Fui solo come un tunnel. Da me
fuggivano gli uccelli
e in me irrompeva la notte con la sua potente invasione.
Per sopravvivere a me stesso ti forgiai come un'arma,
come una freccia al mio arco, come pietra per la mia fionda.
Ma viene l'ora della vendetta, e ti
amo.
Corpo di pelle, di muschio, di latte avido e fermo.
Ah le coppe del seno! Ah gli occhi d'assenza!
Ah le rose del pube! Ah la tua voce lenta e triste!
Corpo della mia donna, resterò nella
tua grazia.
Mia sete, mia ansia senza limite, mio cammino incerto!
Rivoli oscuri dove la sete eterna rimane,
e la fatica rimane, e il dolore infinito.
Nella sua fiamma mortale la luce ti avvolge.

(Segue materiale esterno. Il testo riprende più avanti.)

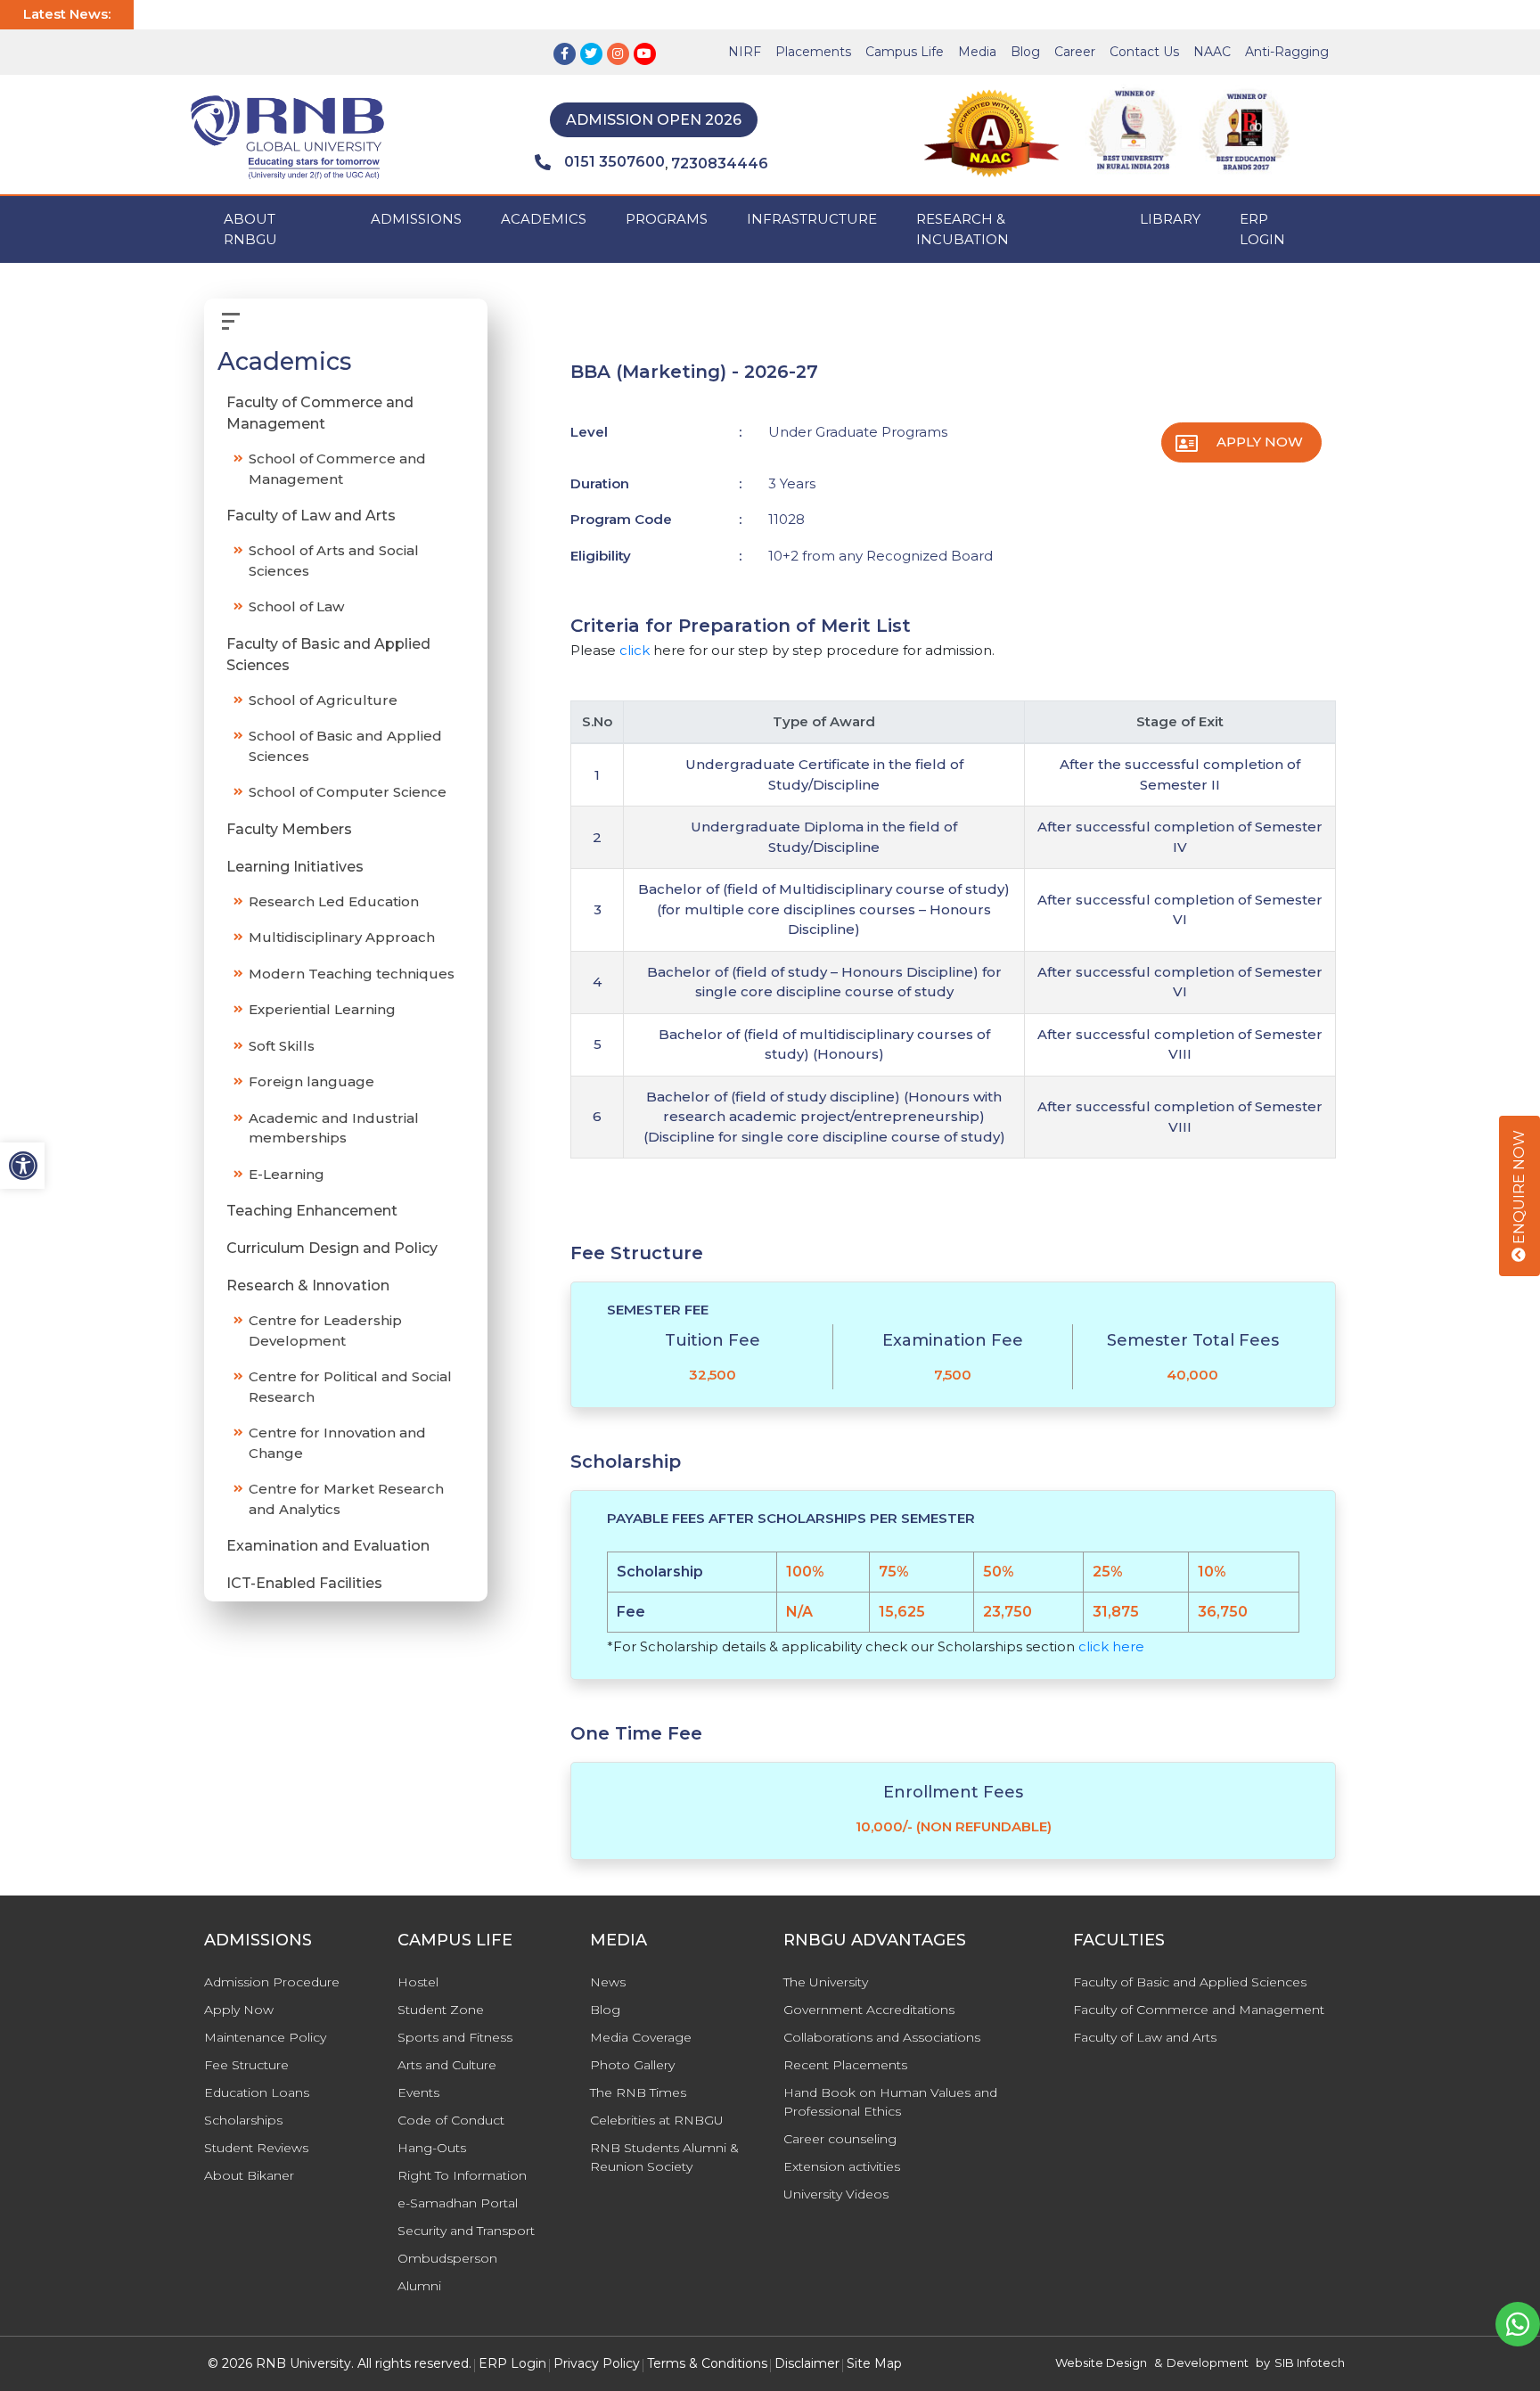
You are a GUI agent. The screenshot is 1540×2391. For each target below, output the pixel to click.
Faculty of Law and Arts (311, 516)
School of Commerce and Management (337, 469)
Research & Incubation (962, 229)
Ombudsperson (447, 2258)
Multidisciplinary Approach (342, 937)
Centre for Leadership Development (325, 1331)
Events (418, 2092)
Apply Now (1259, 441)
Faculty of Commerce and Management (320, 414)
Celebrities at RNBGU (657, 2120)
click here (1111, 1646)
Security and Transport (466, 2231)
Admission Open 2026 (653, 119)
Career (1074, 52)
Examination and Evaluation (328, 1546)
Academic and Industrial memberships (334, 1128)
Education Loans (256, 2092)
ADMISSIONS (416, 218)
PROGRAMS (667, 218)
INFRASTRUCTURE (812, 218)
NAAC (1212, 52)
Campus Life (904, 52)
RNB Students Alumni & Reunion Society (664, 2157)
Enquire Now (1519, 1189)
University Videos (836, 2194)
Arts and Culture (446, 2065)
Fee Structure (246, 2065)
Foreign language (311, 1082)
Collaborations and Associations (881, 2037)
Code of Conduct (450, 2120)
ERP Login (1262, 229)
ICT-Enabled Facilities (304, 1584)
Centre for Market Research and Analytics (346, 1500)
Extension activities (841, 2166)
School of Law (296, 607)
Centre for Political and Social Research (350, 1387)
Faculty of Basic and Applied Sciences (328, 654)
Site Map (874, 2363)
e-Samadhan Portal (457, 2203)
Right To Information (462, 2175)
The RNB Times (638, 2092)
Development (1208, 2362)
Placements (813, 52)
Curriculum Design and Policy (332, 1249)
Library (1170, 218)
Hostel (417, 1982)
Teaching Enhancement (311, 1211)
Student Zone (440, 2010)
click (634, 650)
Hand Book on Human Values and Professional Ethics (890, 2101)
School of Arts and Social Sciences (334, 561)
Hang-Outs (431, 2148)
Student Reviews (256, 2148)
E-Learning (286, 1174)
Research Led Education (334, 901)
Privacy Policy (596, 2363)
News (608, 1982)
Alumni (419, 2286)
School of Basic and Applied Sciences (345, 747)
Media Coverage (641, 2037)
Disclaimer (807, 2363)
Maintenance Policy (265, 2037)
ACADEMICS (543, 218)
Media (977, 52)
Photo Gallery (632, 2065)
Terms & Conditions (707, 2363)
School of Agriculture (323, 700)
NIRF (744, 52)
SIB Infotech (1309, 2362)
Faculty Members (289, 829)
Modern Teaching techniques (352, 973)
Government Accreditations (868, 2010)
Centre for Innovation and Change (337, 1443)
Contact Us (1144, 52)
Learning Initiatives (295, 866)
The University (825, 1982)
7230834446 (719, 163)
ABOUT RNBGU (250, 229)
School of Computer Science (347, 792)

Assorta, pallida, dolente, adagiata così
contro le antiche spirali del crepuscolo
che intorno a te gira.
Muta, amica mia,
sola nella solitudine di quest'ora di morte
e piena delle tante vite del fuoco,
erede pura del giorno distrutto.
Dal sole cade un grappolo sul tuo
vestito scuro.
Le grandi radici della notte
crescono improvvise dalla tua anima,
e riaffiorano in superficie le cose in te celate,
così che un popolo pallido e azzurro
da te appena generato si nutre.
Oh solenne e feconda e magnetica
schiava
del cerchio che in nero e oro succede:
fiera, cerca e trova una creazione tanto viva
che i suoi fiori soccombono, e di tristezza è piena
Ah immensità di pini, rumore d'onde che s'infrangono,
gioco lento di luci, campana solitaria,
crepuscolo che cala sui tuoi occhi, bambolina,
conchiglia terrestre, in te la terra canta!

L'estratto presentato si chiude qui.